Mar 24, 2016 12:42am (Sara)
While today was a heavy one, it was also a great one. There were ups and downs but it was filled with even more laughs and milestones. Maya continues to get stronger by the minute. She walked more today than she has in probably a month. After her procedure, she walked down the entire stair case by the piano in Renown (seems like a lot…maybe 40??). She also played around outside of the hospital in the herb garden/labyrinth area. Then she climbed three flights of stairs in the parking garage. She was unstoppable. And she even cracked some jokes. It was amazing.
The day started out with a dance party…as Elsa of course…which was fine until we had to leave for Reno. We had to come to a serious compromise since Elsa’s dress is really not that accommodating for access to her port nor her back. It was a challenge but we were only 7 minutes late so…count it.

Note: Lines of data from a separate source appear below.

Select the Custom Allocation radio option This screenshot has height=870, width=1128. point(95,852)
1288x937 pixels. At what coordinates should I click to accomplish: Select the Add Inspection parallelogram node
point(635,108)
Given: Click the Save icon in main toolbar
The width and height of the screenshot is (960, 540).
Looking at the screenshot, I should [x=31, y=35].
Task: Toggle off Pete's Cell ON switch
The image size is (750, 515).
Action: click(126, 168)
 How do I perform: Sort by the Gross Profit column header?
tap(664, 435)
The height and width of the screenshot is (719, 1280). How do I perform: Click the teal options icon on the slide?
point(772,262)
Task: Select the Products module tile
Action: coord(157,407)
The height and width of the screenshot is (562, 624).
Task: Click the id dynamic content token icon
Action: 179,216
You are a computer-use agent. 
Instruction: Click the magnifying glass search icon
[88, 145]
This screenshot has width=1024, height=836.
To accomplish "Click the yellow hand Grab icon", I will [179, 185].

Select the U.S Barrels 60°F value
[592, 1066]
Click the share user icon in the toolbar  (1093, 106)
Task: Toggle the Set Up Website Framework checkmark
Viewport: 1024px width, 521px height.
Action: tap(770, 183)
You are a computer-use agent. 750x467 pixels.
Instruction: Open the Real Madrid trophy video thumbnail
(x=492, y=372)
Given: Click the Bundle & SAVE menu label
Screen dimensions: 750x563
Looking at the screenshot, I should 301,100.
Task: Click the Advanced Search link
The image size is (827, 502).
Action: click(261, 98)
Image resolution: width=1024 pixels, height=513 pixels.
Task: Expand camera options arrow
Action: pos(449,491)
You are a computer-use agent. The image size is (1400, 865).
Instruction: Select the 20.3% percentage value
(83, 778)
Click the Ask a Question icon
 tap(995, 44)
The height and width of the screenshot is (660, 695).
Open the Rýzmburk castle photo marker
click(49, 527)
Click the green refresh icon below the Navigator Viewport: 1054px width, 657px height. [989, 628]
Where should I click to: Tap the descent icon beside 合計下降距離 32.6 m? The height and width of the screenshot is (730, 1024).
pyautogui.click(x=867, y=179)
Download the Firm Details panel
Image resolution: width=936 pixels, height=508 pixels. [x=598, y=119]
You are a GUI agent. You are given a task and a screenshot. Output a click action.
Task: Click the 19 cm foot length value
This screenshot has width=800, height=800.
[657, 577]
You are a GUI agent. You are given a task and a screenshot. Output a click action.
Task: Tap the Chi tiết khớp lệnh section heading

The clinic was actually quite busy today – Wednesday’s are “procedure days”. They schedule the pediatric ICU doctor to come put the kids out with propofol (an IV med rather than the typical gas sedation). We actually met a little girl who is just about done with treatment. She is in the high risk group so our paths look somewhat different but it was nice to meet another family.
Maya’s ANC has dropped to 740 and they almost didn’t do her procedure since there are blood count parameters that she needs to meet in order to progress through the phases of treatment. That call it “making labs”. If Maya was in the high risk group she would have continued on in the clinical trial and this would mean there was no wiggle room for the numbers. Since she is in the standard risk group, the doctor has more autonomy and can determine the ability to move forward with her clinical judgment. The treatment for ALL with standard risk is very planned out and rigid in most ways but we are not bound as strictly to some parameters and protocols. So we moved forward and here we are…in “consolidation”.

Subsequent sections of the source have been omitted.